Ma oltre il villaggio, nel profondo della foresta ombrosa, si aggirava un temibile lupo mannaro chiamato Grimfang. Grimfang era enorme, con pelliccia grigia e arruffata, occhi gialli brillanti e un ululato che faceva tremare gli alberi. Ogni luna piena, Grimfang pattugliava il bordo del bosco, in cerca di un’occasione per intrufolarsi a Willowbrook.

Improvvisamente, un brivido strano attraversò il villaggio. La musica si fermò. I bambini si strinsero insieme, aggrappandosi al pelo di Pepper. Dall’oscurità oltre le casette, si udì un ululato – lungo, lamentoso e selvaggio. Gli abitanti rimasero immobili, perché conoscevano la leggenda: quando la luna era piena e si udiva l’ululato, Grimfang sarebbe venuto.
Pepper drizzò le orecchie. Poteva percepire un odore che non proveniva né dalla foresta né da alcun animale conosciuto. Con coraggio, trotto verso il limite del villaggio, annusando l’aria. Gli abitanti la osservavano dalle porte chiuse mentre Pepper si dirigeva nella radura illuminata dalla luna, con la coda alta.

Pepper, pur con il cuore che batteva forte, rimase ferma. "Willowbrook è sotto la mia protezione stanotte. Non puoi passare."
Grimfang rise, un suono basso e rimbombante. "Cosa può fare un piccolo cane per fermare un potente lupo mannaro?"

Grimfang, orgoglioso e sicuro della sua forza, accettò la sfida. "Qual è questa sfida, cane?"
"Una corsa intorno al grande quercia," dichiarò Pepper, indicando con il muso l’albero antico al centro della radura. "Se vinci tu, il villaggio è tuo per stanotte. Se vinco io, devi andare via."

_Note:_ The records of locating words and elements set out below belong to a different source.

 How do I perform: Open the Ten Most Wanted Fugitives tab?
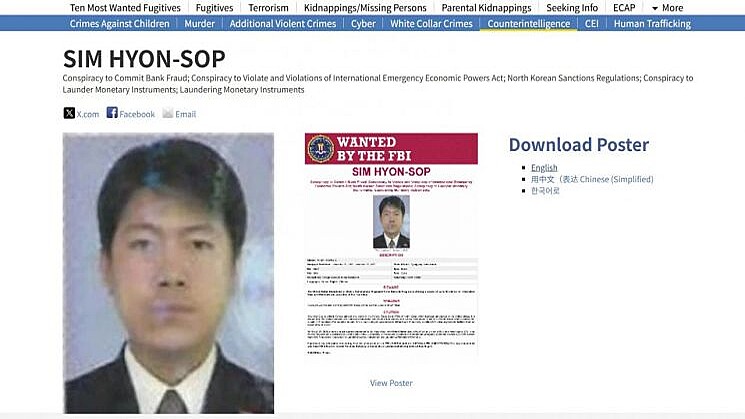click(125, 8)
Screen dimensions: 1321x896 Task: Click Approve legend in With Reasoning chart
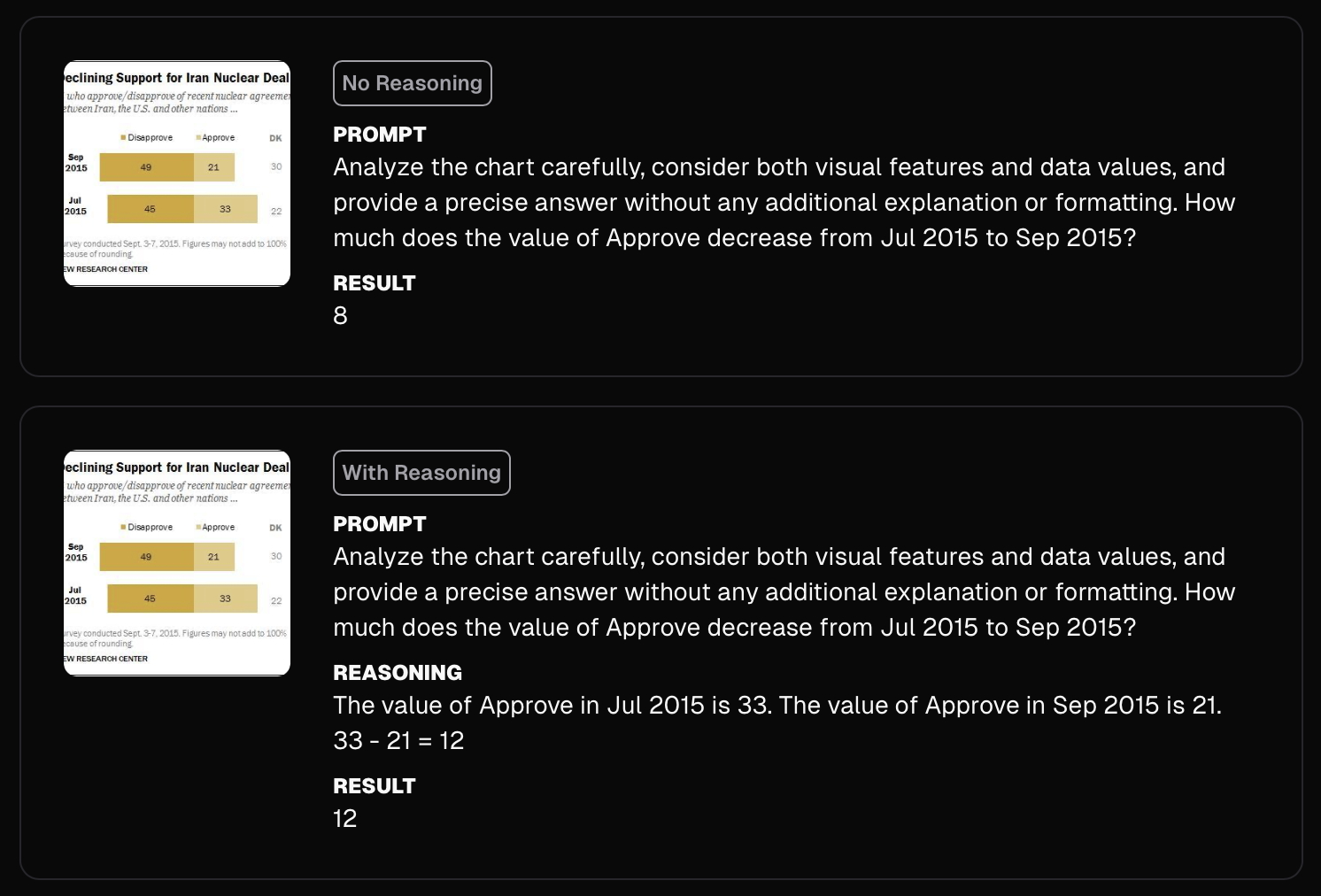pos(216,528)
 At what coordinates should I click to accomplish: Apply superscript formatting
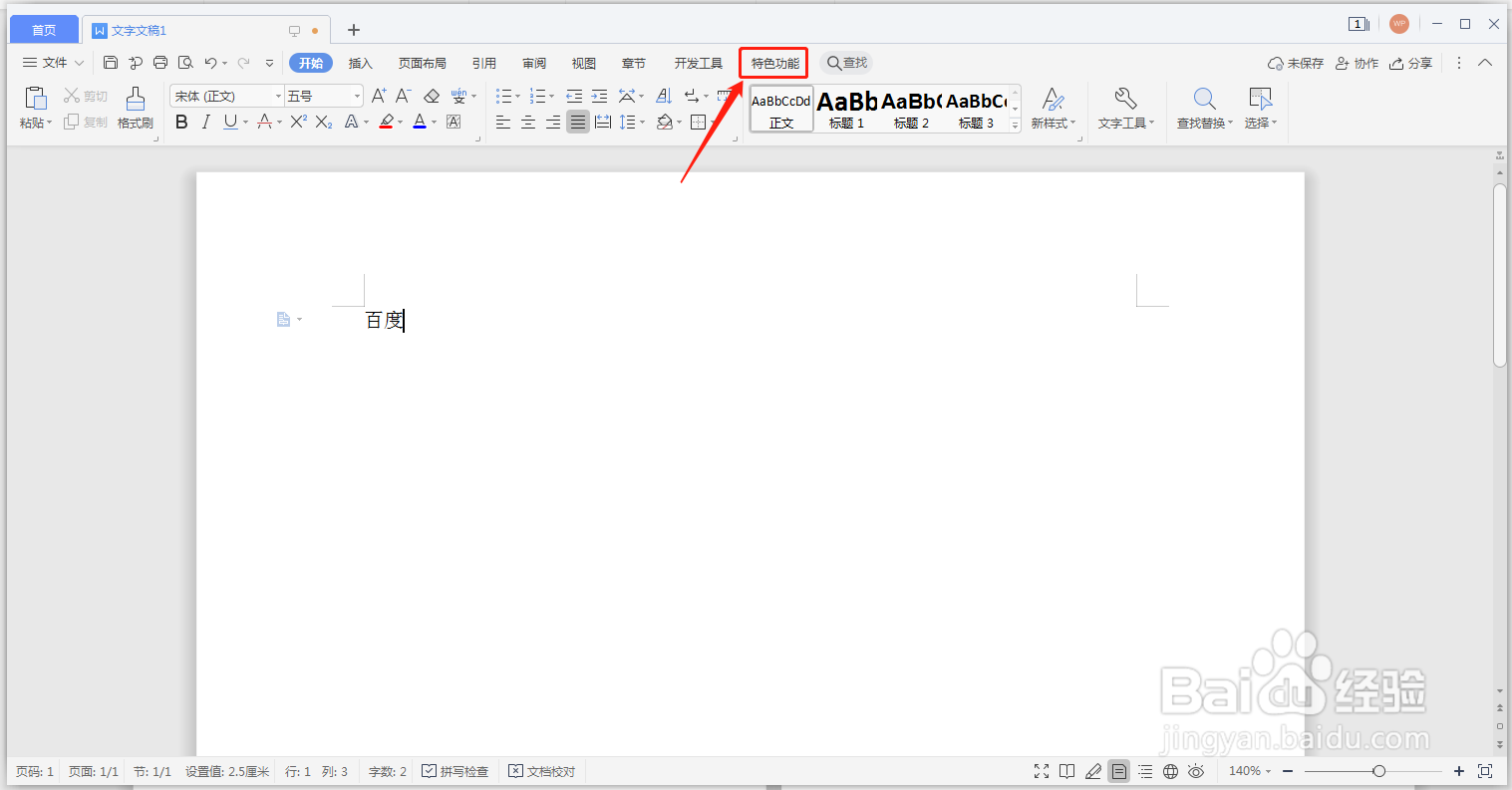coord(296,122)
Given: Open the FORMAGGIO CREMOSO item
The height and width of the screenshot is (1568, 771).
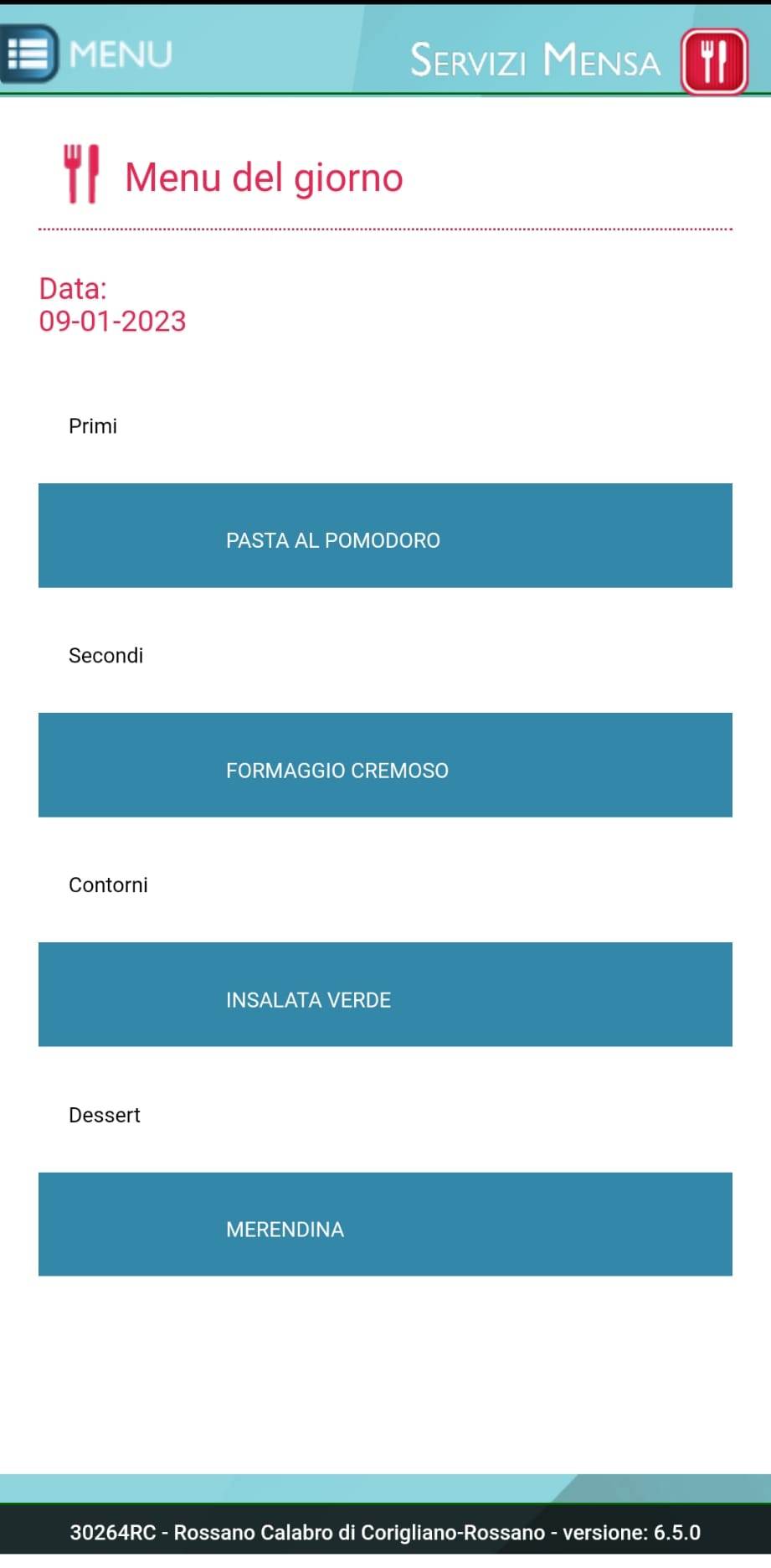Looking at the screenshot, I should [385, 765].
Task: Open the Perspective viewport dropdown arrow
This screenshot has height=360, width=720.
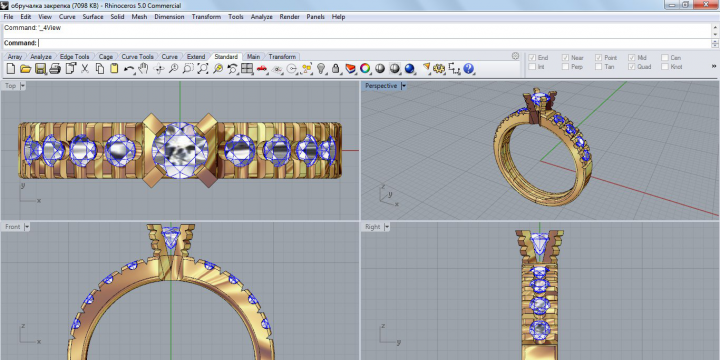Action: click(x=404, y=86)
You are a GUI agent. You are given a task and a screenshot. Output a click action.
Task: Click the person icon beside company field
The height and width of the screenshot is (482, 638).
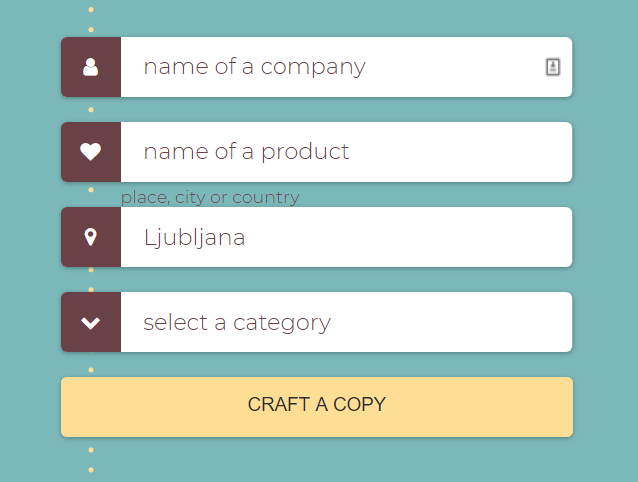tap(91, 67)
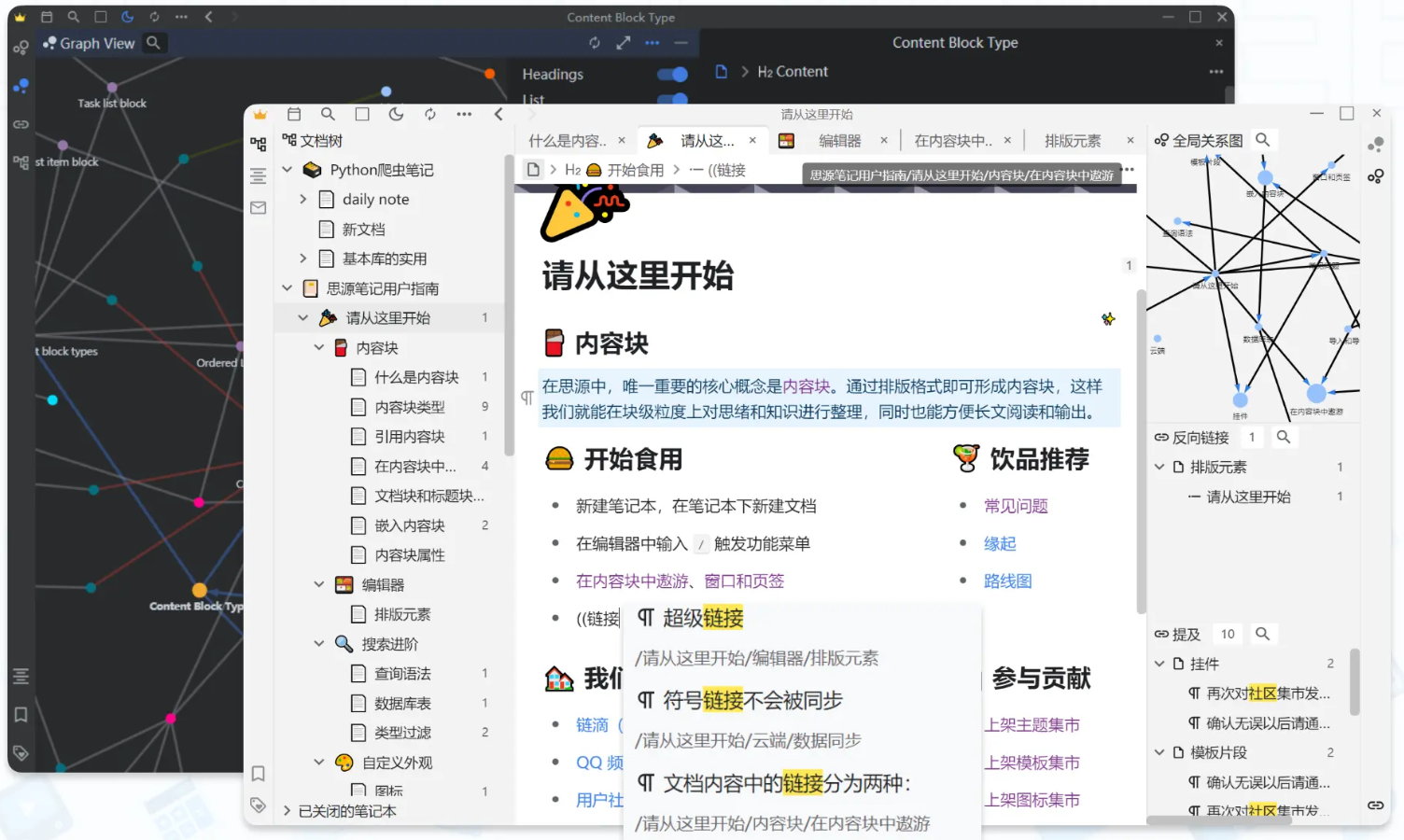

Al grido di Pepper, iniziarono a correre! Grimfang era veloce e potente, ma non era abituato a correre in cerchio. Pepper, agile e astuta, zigzagava tra le radici, tra le foglie e saltando sui rami caduti. Grimfang, nella fretta e nella fame, inciampò e cadde, le grandi zampe impigliate nelle radici.
Pepper passò avanti e toccò l’albero per prima. Abbaiò trionfante. Grimfang, ansimante e imbarazzato, fissò il cane astuto. "Una promessa è una promessa," gli ricordò Pepper.